**TEXT EXCERPT**:
# sonoar help



## The_Roofing_Guy (Jun 23, 2013)

what is the best sonar, transducer set-up (not through hull) to give me the ability to mark and distinguish fish while running boat at planing speed.


----------



## erie mako (Jan 22, 2013)

Marking while on plane is not the same a distinguishing on plane...
Marks while on plane aren't going to look like the "fish arches" you see while at troll speed...


----------



## johnboy111711 (Apr 7, 2004)

get a high speed transducer, it would be your only option


----------



## Misdirection (Jul 16, 2012)

What is your price range? Simrad Go will show fish arches at speed with their stern mounted transducer. So will my Furuno, but I do have a thru hull transducer. But you'll pay $$ for them.

Sent from my SM-A505U using Tapatalk


----------



## The_Roofing_Guy (Jun 23, 2013)

erie mako said:


> Marking while on plane is not the same a distinguishing on plane...
> Marks while on plane aren't going to look like the "fish arches" you see while at troll speed...


I understand it will take some practice to see the fish from noise or clutter, but want to make sure I get proper setup to do so.

**DATA**:
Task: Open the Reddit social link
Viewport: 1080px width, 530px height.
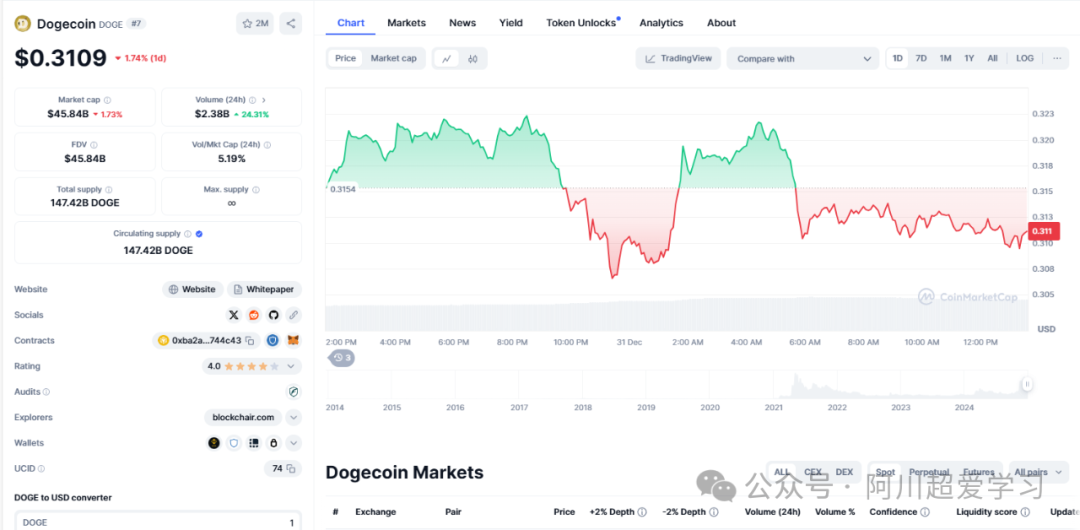Action: (x=254, y=315)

**OBJECTIVE**: In the sonar forum thread, which sonar does Misdirection say will show fish arches at speed with a stern-mounted transducer?

**RESPONSE BELOW**: Simrad Go